Records for the exercise.
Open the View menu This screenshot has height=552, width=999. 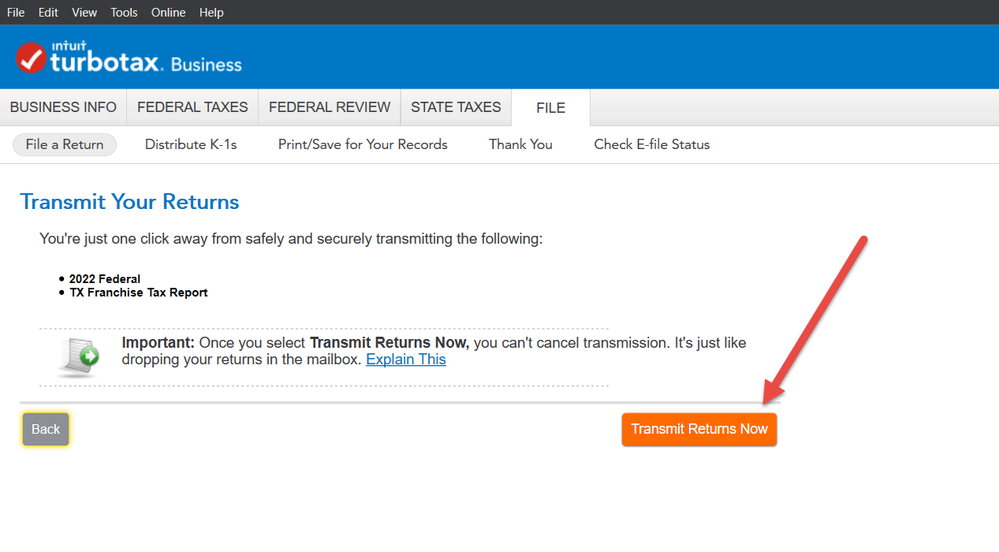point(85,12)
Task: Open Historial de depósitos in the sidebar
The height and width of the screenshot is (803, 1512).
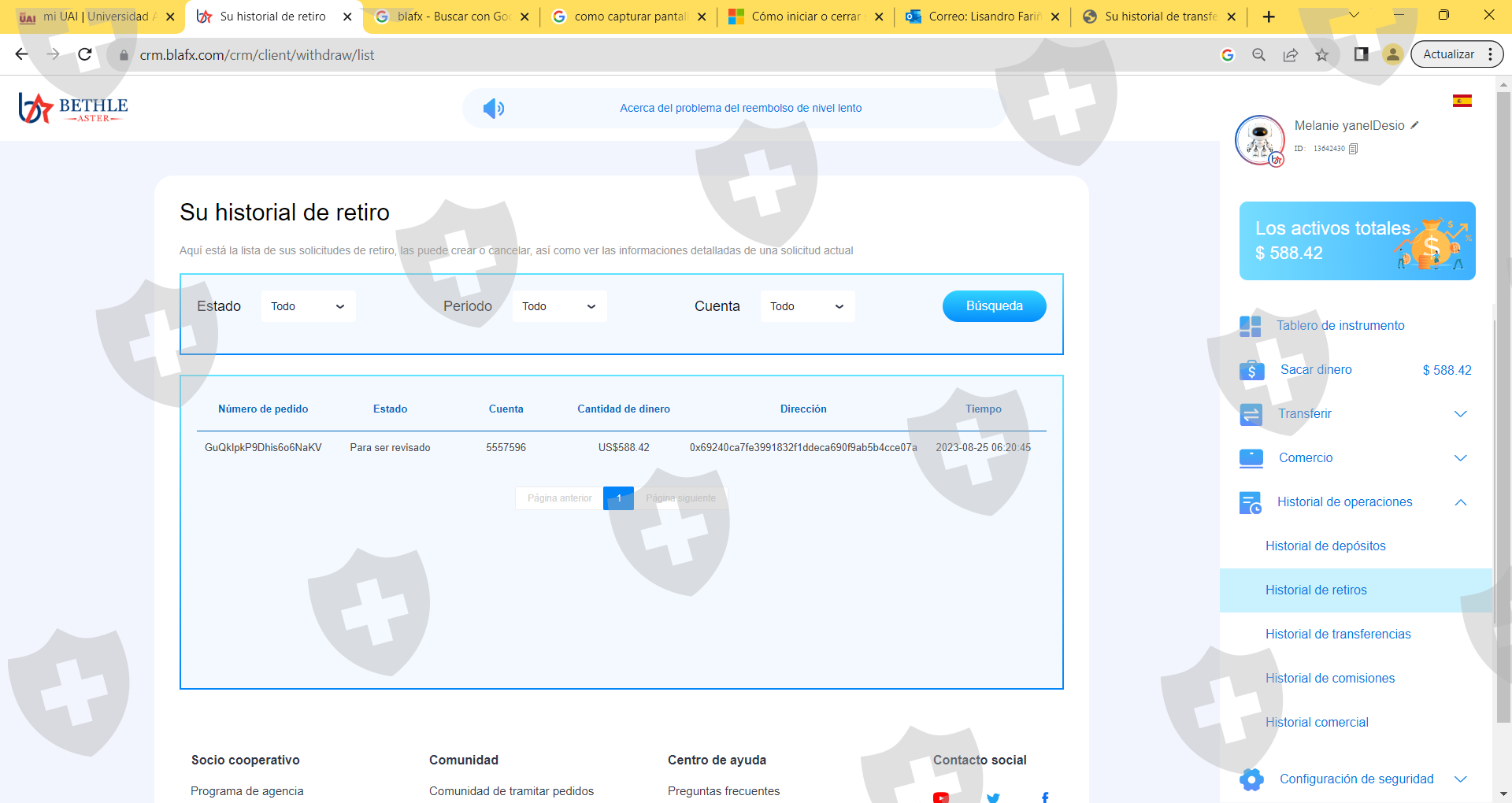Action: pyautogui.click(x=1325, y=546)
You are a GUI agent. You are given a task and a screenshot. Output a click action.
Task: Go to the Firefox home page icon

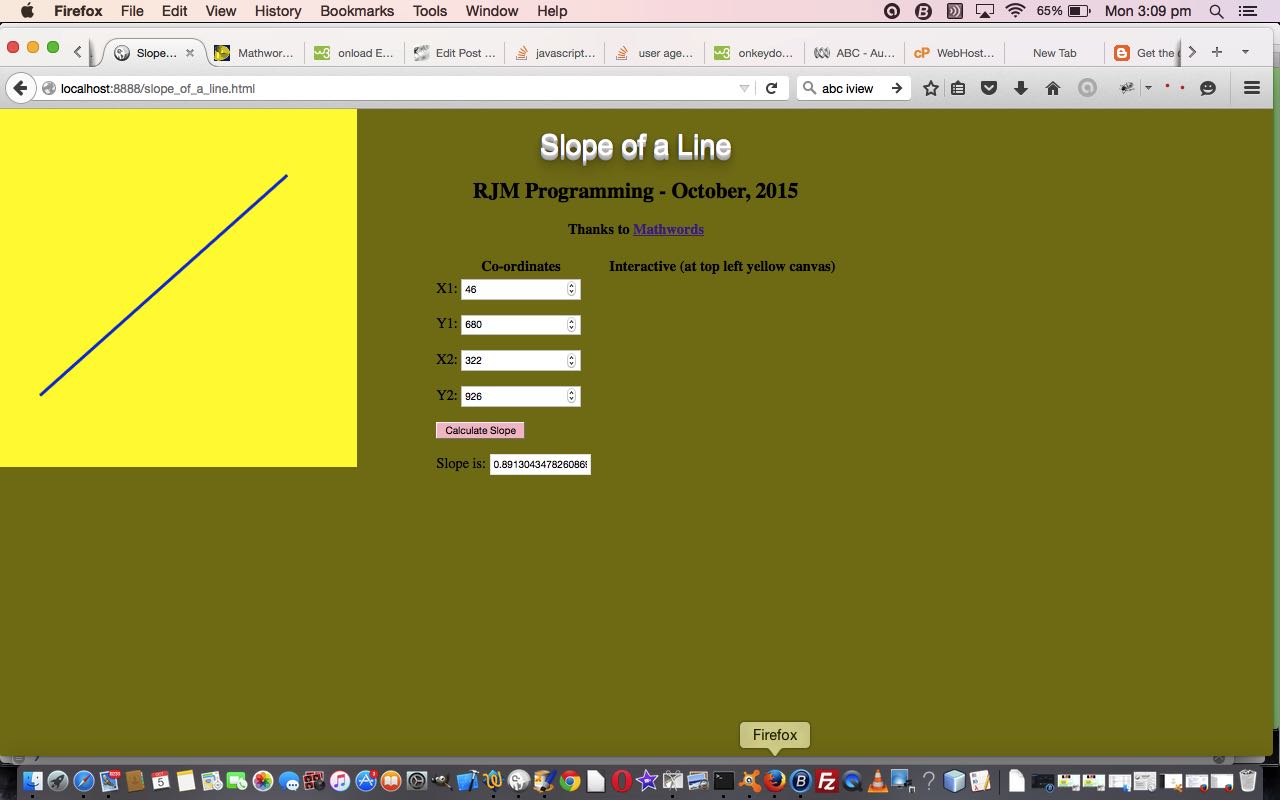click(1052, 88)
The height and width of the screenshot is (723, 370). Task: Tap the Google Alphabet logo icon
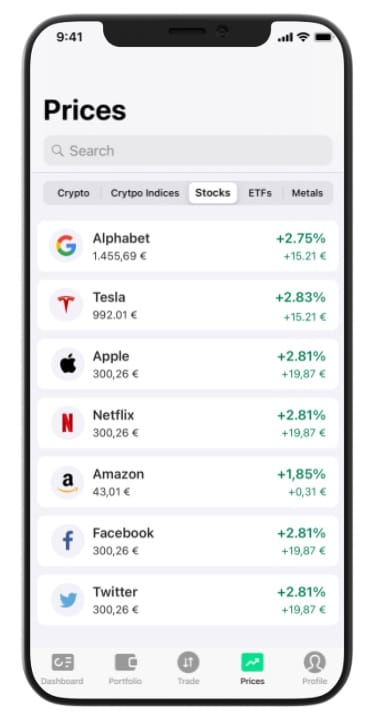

Task requirements.
Print, please, exactly the lines from the one holding "You are a GUI" through the final line of the data, both included, while leaving out each picture.

Solution for this exercise.
You are a GUI agent. You are given a task and a screenshot. Output a click action.
Task: Go to the Firefox home page icon

click(1052, 88)
The height and width of the screenshot is (723, 370). Task: Tap the Google Alphabet logo icon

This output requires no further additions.